======== Exercise data

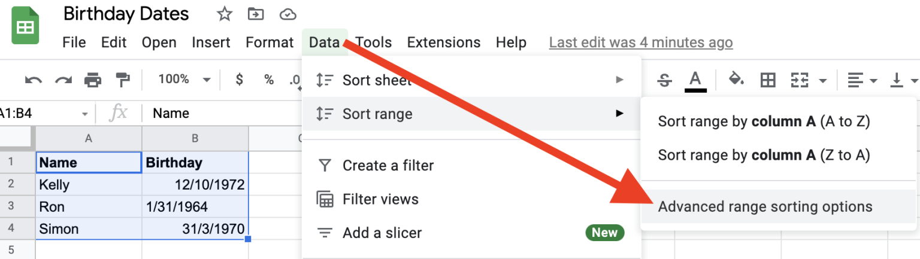Open the text color picker
The image size is (920, 259).
[x=695, y=80]
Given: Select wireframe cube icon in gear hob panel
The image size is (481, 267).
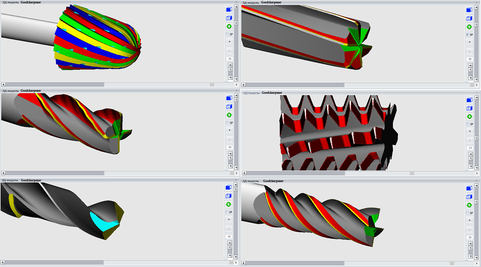Looking at the screenshot, I should [x=469, y=108].
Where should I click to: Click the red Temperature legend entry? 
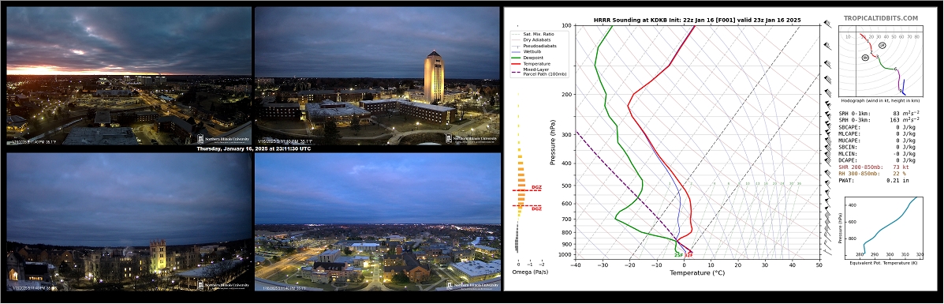click(533, 63)
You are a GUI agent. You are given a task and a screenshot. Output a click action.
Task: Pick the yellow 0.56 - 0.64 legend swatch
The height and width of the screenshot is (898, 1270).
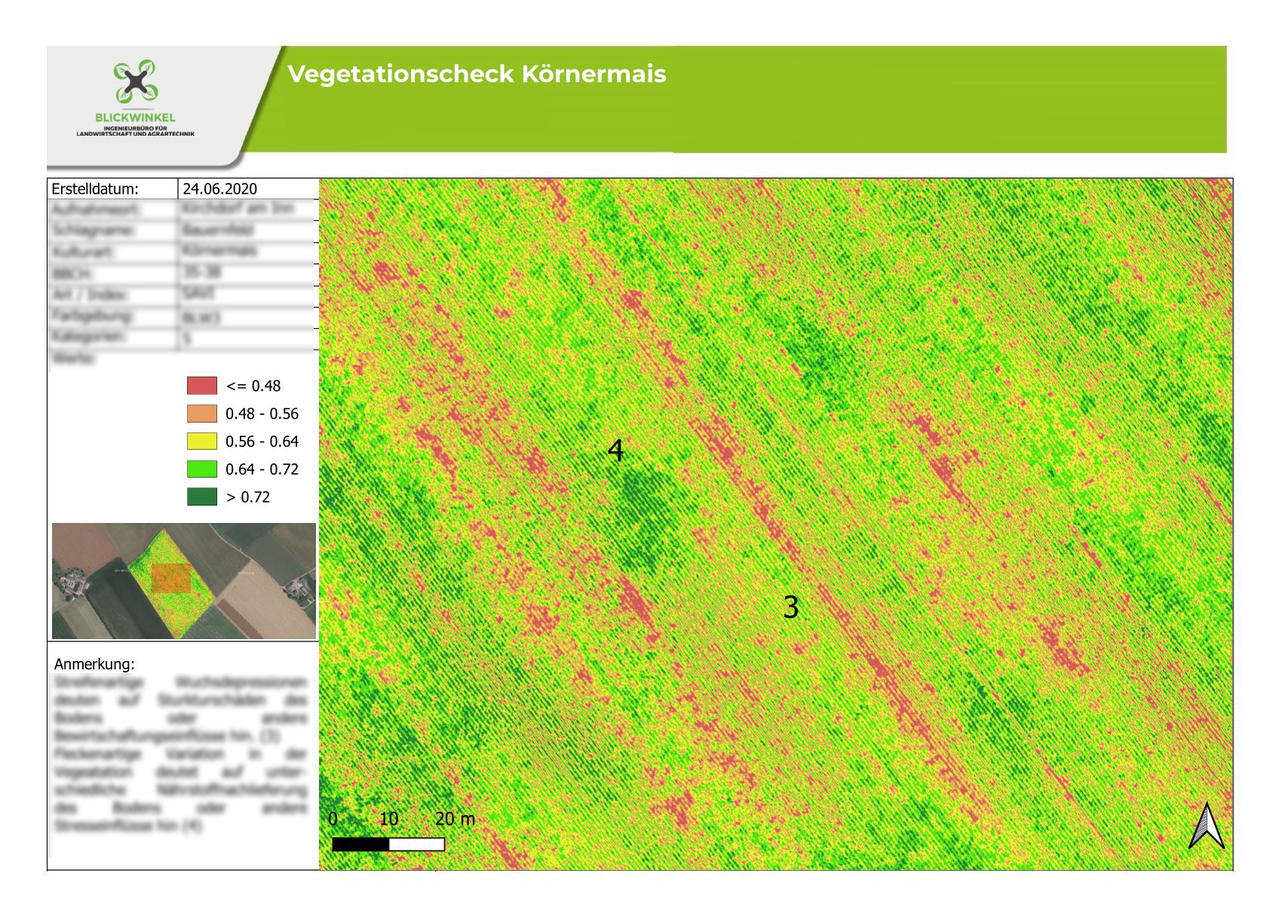(201, 441)
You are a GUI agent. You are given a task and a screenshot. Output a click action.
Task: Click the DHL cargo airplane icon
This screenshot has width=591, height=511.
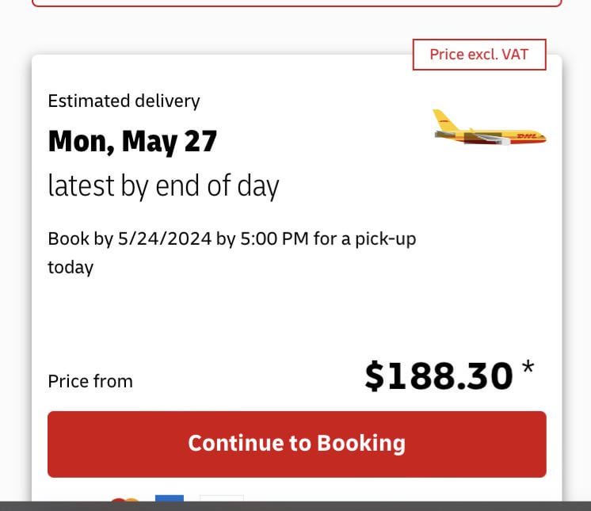(489, 128)
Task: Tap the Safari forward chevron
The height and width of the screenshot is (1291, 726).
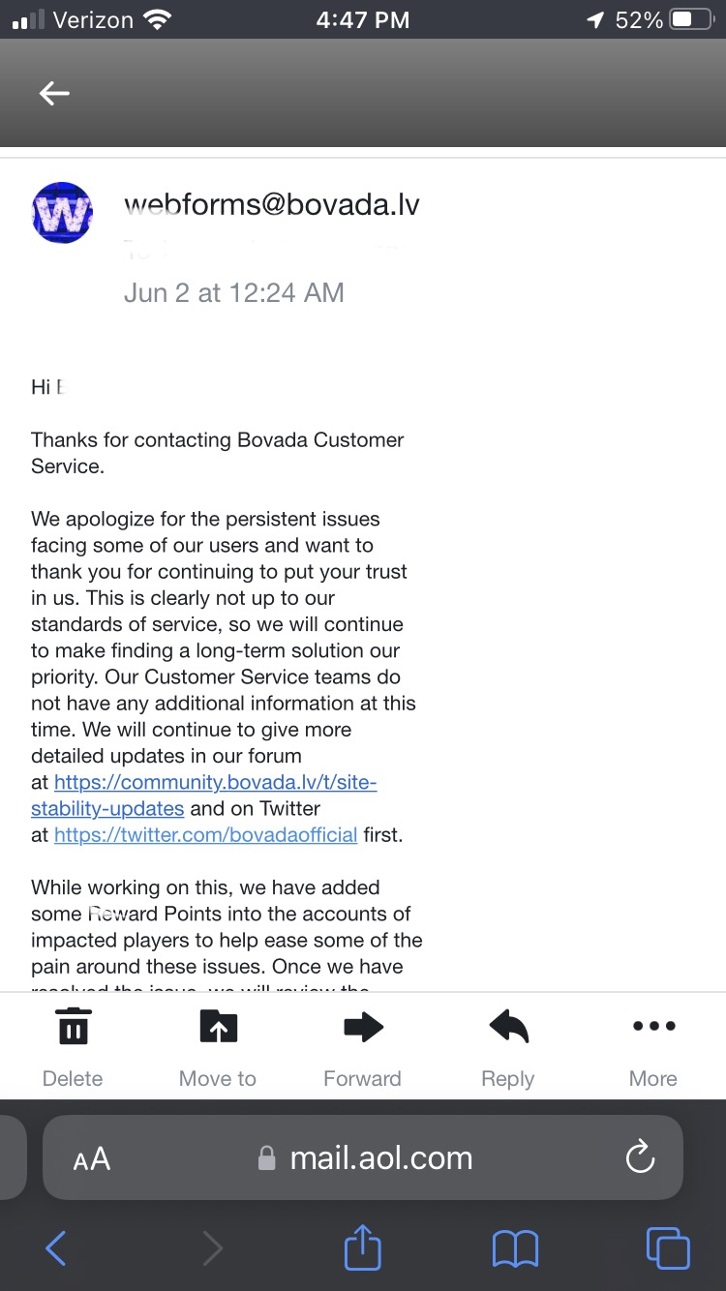Action: (212, 1248)
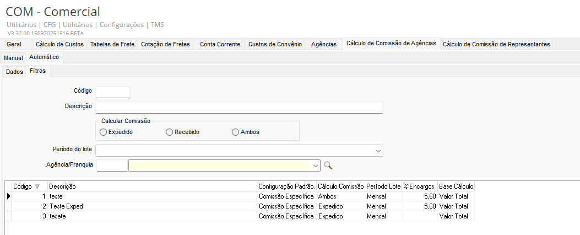Screen dimensions: 580x235
Task: Switch to the Manual sub-tab
Action: [x=13, y=57]
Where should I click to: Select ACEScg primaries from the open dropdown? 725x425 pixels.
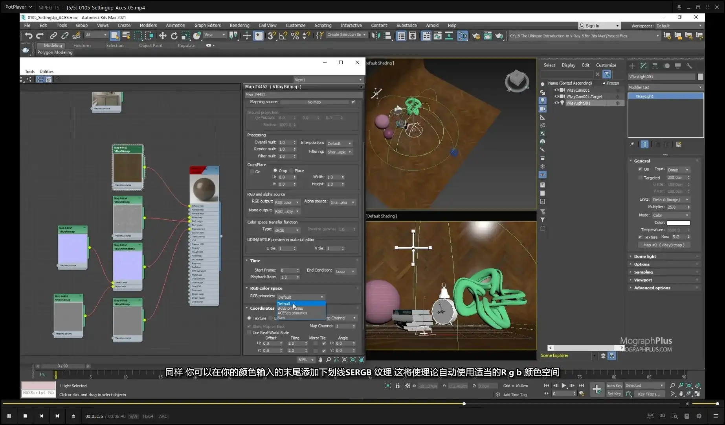pos(292,313)
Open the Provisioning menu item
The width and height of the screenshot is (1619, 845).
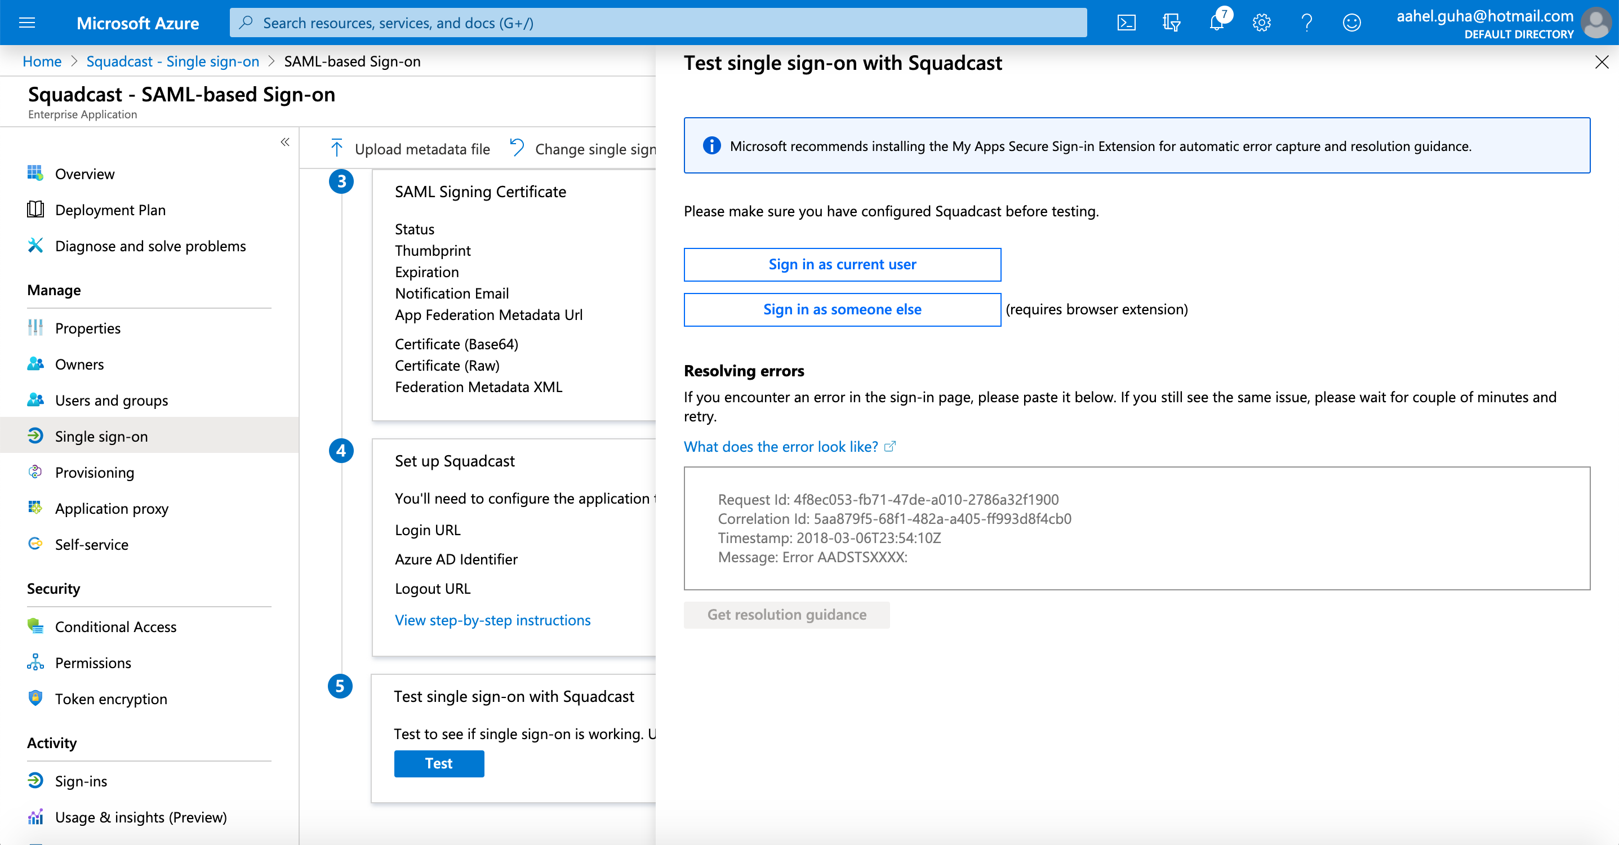94,472
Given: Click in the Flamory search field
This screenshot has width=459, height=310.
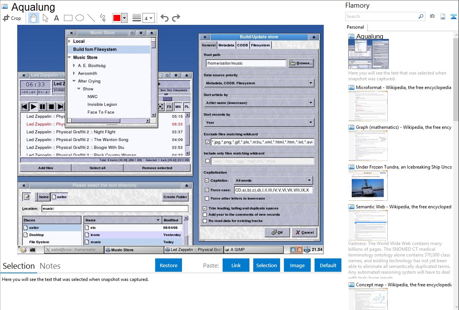Looking at the screenshot, I should pos(381,16).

================

**What is expected:**
Please copy the records word for word, starting at the line that contains "Where should I click to: Click" and continuing through the end of the records, with both ends included. Omit the pictures.

**Exercise result:**
Where should I click to: Click the red Temperature legend entry? 
click(533, 63)
You are a GUI agent. You are given a task and a screenshot. Output a click action.
Task: Pick the yellow 0.56 - 0.64 legend swatch
The height and width of the screenshot is (898, 1270).
(201, 441)
You are a GUI agent. You are given a task and a screenshot. Output a click action.
Task: Click the DHL cargo airplane icon
This screenshot has width=591, height=511.
(489, 128)
Task: Tap the Safari forward chevron
The height and width of the screenshot is (1291, 726).
Action: (212, 1248)
Screen dimensions: 580x235
Task: Switch to the Manual sub-tab
Action: [x=13, y=57]
Where should I click to: Select ACEScg primaries from the open dropdown? 725x425 pixels.
pos(292,313)
Open the Provisioning menu item
The width and height of the screenshot is (1619, 845).
94,472
Given: Click in the Flamory search field
This screenshot has width=459, height=310.
Looking at the screenshot, I should pos(381,16).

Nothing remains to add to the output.